Design of a Jettison System For Space Transit Vehicles

Many options to re-use waste are currently being developed by NASA. These include combustion, compaction, torrefaction, and converting waste materials to an easily stored base polymer for future use. Human exploration missions require large amounts of supplies such as food, clothing and spare parts. A many-month journey to Mars will result in the generation of a substantial amount of problematic waste products. It is thought that this waste must be discarded to enable a Mars transit mission. The most cost-effective, reliable, and safest method to address this problem may be to simply jettison these materials from the spacecraft. The ability to jettison requires a multi-component integrated system design. Major components include a launcher, airlocks, trash bags, and tracking system. Depending upon mission requirements, a jettison dedicated airlock may be necessary.
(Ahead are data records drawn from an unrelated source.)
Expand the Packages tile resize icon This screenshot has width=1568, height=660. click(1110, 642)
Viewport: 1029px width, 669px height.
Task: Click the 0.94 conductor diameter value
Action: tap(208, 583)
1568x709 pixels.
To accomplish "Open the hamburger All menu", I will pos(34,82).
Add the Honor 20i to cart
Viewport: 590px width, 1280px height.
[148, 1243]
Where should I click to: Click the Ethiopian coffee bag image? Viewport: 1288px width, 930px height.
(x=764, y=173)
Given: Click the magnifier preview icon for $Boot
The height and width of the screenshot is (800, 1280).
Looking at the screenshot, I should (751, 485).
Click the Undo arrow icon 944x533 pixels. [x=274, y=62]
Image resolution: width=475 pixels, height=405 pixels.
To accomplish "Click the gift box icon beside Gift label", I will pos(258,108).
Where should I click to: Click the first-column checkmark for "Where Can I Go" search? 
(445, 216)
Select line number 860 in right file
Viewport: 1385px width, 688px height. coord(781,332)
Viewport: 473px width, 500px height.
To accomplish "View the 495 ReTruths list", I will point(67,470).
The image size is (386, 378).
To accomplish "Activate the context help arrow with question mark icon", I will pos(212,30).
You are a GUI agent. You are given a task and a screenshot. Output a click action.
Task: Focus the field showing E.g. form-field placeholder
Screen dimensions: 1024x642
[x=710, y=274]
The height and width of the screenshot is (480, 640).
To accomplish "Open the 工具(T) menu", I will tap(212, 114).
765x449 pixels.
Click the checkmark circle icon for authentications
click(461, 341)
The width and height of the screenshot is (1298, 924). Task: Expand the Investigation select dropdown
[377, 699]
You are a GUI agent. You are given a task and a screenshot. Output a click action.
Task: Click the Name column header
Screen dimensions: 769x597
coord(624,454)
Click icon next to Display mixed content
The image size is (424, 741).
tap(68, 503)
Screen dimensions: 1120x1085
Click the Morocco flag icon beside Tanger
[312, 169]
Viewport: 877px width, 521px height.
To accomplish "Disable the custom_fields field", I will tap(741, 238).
In other cases, the crew airlock might be all that’s needed. Examples of what to jettison include food waste, fecal containers, broken equipment, foam, expendables, hygiene products, health items, wipes, and clothing. The most important design factor is always crew safety. Other features to consider are loss of air due to the inefficiencies of vacuum pumps in the airlock, outgassing from the bags, and liquids condensing on the airlock that result in unwanted coatings. The launching system design must consider many different features: while in planetary orbit, a minimum exit velocity is necessary so the jettisoned material will not complete an orbit only to return and strike the ship. Also, for planetary protection issues, enabling waste to be sent to distant non-critical locations is highly desirable. When the space craft is in planetary transit to say, Mars, the jettison exit velocity should be low if the material is not released along the direction of travel. This is to minimize trajectory perturbations due to jettison-imposed torque on the spacecraft. Design considerations for the launcher include exit velocity, power consumption, volume and mass of material jettisoned, and frequency of jettison. Finally, the launcher must be able to handle many different types and shapes of waste products. This paper will discuss these design issues and give guidance to a pathway forward.